◆ **Given task**
Reproduce the rows below only from the line with "Task: Select the 'Luz" up to and including the line with "coord(11,218)", replacing "checkbox" with "tick box" and leaving everything else unchanged.

◆ **Dataset**
** Start **

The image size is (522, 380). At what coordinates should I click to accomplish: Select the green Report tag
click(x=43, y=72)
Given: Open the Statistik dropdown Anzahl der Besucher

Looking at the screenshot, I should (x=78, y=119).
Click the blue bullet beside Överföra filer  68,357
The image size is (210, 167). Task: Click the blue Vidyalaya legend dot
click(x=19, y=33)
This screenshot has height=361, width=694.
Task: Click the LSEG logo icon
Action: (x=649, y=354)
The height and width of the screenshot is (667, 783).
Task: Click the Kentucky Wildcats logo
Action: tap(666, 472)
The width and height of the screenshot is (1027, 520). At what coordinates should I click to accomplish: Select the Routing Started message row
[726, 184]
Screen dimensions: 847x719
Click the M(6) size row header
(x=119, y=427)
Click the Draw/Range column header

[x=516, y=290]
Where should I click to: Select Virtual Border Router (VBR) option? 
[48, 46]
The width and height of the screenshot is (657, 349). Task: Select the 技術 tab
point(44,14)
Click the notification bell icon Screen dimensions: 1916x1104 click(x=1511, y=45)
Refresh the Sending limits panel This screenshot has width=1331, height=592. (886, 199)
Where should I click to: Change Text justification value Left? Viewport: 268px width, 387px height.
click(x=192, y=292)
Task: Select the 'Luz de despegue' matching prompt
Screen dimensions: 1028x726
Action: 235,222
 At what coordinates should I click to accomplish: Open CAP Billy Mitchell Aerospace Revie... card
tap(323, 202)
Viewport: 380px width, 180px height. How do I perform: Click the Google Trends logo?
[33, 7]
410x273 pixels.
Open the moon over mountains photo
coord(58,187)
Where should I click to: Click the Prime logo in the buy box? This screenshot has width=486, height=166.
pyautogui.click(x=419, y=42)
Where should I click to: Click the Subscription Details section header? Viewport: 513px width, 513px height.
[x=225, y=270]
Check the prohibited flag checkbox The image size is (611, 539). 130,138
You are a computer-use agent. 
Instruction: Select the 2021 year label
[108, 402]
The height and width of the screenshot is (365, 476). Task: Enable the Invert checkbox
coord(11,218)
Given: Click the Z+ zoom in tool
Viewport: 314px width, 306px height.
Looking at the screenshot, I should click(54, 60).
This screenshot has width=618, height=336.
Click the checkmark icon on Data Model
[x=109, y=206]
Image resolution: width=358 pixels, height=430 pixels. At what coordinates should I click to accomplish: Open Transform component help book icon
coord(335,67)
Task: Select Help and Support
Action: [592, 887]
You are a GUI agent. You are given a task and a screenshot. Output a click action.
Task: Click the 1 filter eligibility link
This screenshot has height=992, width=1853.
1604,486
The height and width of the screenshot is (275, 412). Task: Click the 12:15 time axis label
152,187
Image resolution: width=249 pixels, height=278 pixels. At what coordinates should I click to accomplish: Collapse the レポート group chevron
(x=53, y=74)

** End **

◆ **Solution to the problem**
Task: Select the 'Luz de despegue' matching prompt
Screen dimensions: 1028x726
Action: 235,222
 At what coordinates should I click to accomplish: Open CAP Billy Mitchell Aerospace Revie... card
tap(323, 202)
Viewport: 380px width, 180px height. How do I perform: Click the Google Trends logo?
[33, 7]
410x273 pixels.
Open the moon over mountains photo
coord(58,187)
Where should I click to: Click the Prime logo in the buy box? This screenshot has width=486, height=166.
pyautogui.click(x=419, y=42)
Where should I click to: Click the Subscription Details section header? Viewport: 513px width, 513px height.
[x=225, y=270]
Check the prohibited flag tick box The image size is (611, 539). 130,138
You are a computer-use agent. 
Instruction: Select the 2021 year label
[108, 402]
The height and width of the screenshot is (365, 476). Task: Enable the Invert tick box
coord(11,218)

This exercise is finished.